Rowlands and Simons then started to DJ at a club called "Naked Under Leather" in the back of a pub in 1992,[3] under the alias of "The 237 Turbo Nutters" (named after the number of their house on Dickenson Road in Manchester and a reference to their Blackburn raving days). The pair would play hip hop, techno, and house.[8] Rowlands and Simons called themselves The Dust Brothers,[3] after the US production duo famous for their work with the Beastie Boys. After a while, they began to run out of suitable instrumental hip hop tracks to use, so they started to make their own. Using a Hitachi hi-fi system, a computer, a sampler, and a keyboard, they recorded "Song to the Siren", which sampled This Mortal Coil. "Song to the Siren" was released on their own record label, called "Diamond Records" (after Ed's nickname). In October 1992, they pressed 500 white label copies and took them to various dance record shops around London, but none would play it, saying that it was too slow (the track played at 111 BPM). They sent a copy to London DJ Andrew Weatherall, who made it a permanent fixture in his DJ sets. Weatherall also signed the band to his Junior Boy's Own label.[3] In May 1993, Junior Boy's Own released "Song to the Siren".[3]

Around June 1993, the Dust Brothers did their first remixes. The first was "Packet of Peace" for Justin Robertson's Lionrock outfit, followed by tracks for Leftfield, Republica, and The Sandals. Late in 1993, The Dust Brothers completed work on their Fourteenth Century Sky EP, released in January 1994.[3] It contained the ground-breaking "Chemical Beats", which epitomized the duo's genre-defining big beat sound.[3] The EP also contained "One Too Many Mornings", which for the first time showed the less intense, more chilled-out side of The Dust Brothers. Both "One Too Many Mornings" and "Chemical Beats" would later appear on their debut album. Fourteenth Century Sky was followed later in 1993 by the My Mercury Mouth EP.[3] "Chemical Beats" was also part of the soundtrack for the first edition of the Wipeout games series, having been featured in Wipeout for the PlayStation in 1995.
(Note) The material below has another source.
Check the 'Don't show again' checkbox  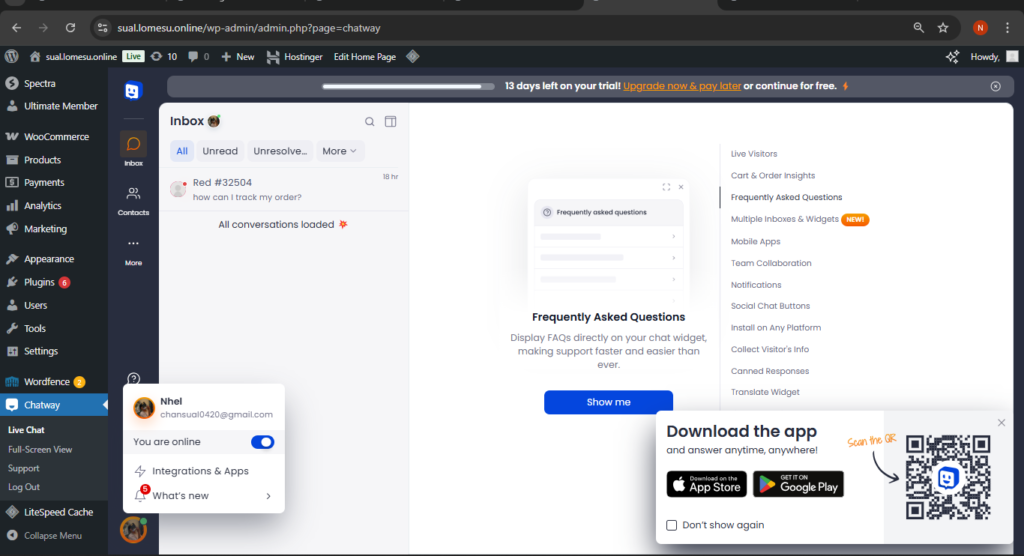(672, 525)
In October 1994, The Dust Brothers became resident DJs at the small, but influential Heavenly Sunday Social Club at the Albany pub in London's Great Portland Street. Noel Gallagher, Paul Weller, James Dean Bradfield, and Tim Burgess were regular visitors. The Dust Brothers were subsequently asked to remix tracks by Manic Street Preachers and The Charlatans, plus Primal Scream's "Jailbird" and The Prodigy's "Voodoo People". These two remixes received television exposure, being playlisted by MTV Europe's "The Party Zone" in 1995. Early in 1994, The Dust Brothers were approached in the club one Sunday by Noel Gallagher, from Oasis, who at the time were becoming one of the most prominent guitar bands in Britain. Gallagher told the duo that he had a Balearic-inspired track which he had written and would like the Dust Brothers to remix. However, over time, Gallagher changed his mind, and in the end the Brothers did not remix it.

In March 1995, The Dust Brothers began their first international tour, which included the United States – where they played with Orbital and Underworld – then a series of European festivals. Also around this time, the original Dust Brothers threatened legal action over the use of their name, and so Rowlands and Simons had to decide on a new name.[3] They decided to then call themselves "The Chemical Brothers" after "Chemical Beats" (Simons' grandmother had suggested they call themselves "The Grit Brothers").

In June 1995, they released their fourth single, the first under their new identity. "Leave Home" was released on Junior Boy's Own, as a preview of the imminent debut album and became the band's first chart hit, peaking at No. 17.[3]

Exit Planet Dust and Dig Your Own Hole (1995–1998)[edit]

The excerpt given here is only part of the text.